Is Australia ready for paid domestic violence leave?

by HCA01 Mar 2017
In 2016, Queensland became the first jurisdiction to legislate paid domestic and family violence for public sector workers.

The move came amidst increasing community and political pressure for more action to be taken to support victims of domestic violence.

At the December 9 Council of Australian Governments (COAG) meeting, several Labor state premiers pushed for the provision of mandated family violence leave in the National Employment Standards, which set out the minimum entitlements for Australian workers covered by the Fair Work Act

A COAG decision is likely to be made in the first quarter of 2017, so it’s apparent that employers will need to prepare for potential legislative changes.

Law firm Ashurst has identified paid domestic and family violence leave as one of the key employment law issues for 2017.

This follows not just the COAG meeting but also the 2016 Fair Work Commission (FWC) hearing of the Australian Council of Trade Unions claim. This was part of the four year modern award process for an entitlement to 10 days' paid, and two days' unpaid, family and domestic violence leave to be included in the majority of modern awards.

A decision as part of the award review is likely to be handed down in the next few months – presenting observers with the unexpected scenario of guessing who will reach a decision quicker: the FWC or COAG.

Ashurst special counsel, Trent Sebbens, said that regardless of the outcome of that race, it’s an issue that is not going away.

“I think this issue will remain on the agenda, primarily through the four year review of modern awards by the Fair Work Commission, but also due to what has happened in Queensland,” Sebbens said.

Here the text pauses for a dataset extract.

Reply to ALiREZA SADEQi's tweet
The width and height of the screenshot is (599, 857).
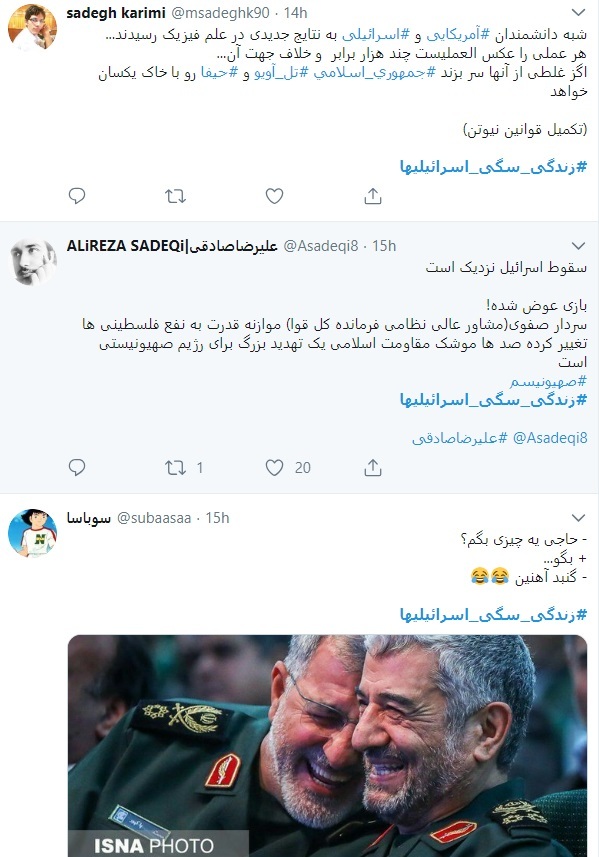(x=77, y=467)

The QLD Industrial Relations Act 2016 provides for 10 days of domestic violence leave for those workers covered under that legislation. Those workers are primarily government sector employees.

Sebbens said the QLD and Victorian governments are keen for this issue to be on the agenda of the next COAG meeting.

“There might be a push for it to become a legislated amendment to the National Employment Standards.”

Employer groups have voiced concern about whether the four year review of modern awards is the appropriate vehicle to be pursuing this sort of claim for leave provisions, suggesting instead that it should be legislated – hence the importance of the COAG meeting.

The employer groups have suggested there are already appropriate leave entitlements – such as carers’ leave and compassionate leave – to cover employees struggling with domestic violence.

In terms of practical application of such leave entitlements, Sebbens suggests the QLD provisions might provide the lead for other states to follow.

“It may be that the employee meets the criteria described within the clause being sought for inclusion by the ACTU or within any eventual legislation. It would then be up to the employee to approach their employer and seek the leave. The employer could then ask for reasonable proof of the purpose of the leave," Sebbens said.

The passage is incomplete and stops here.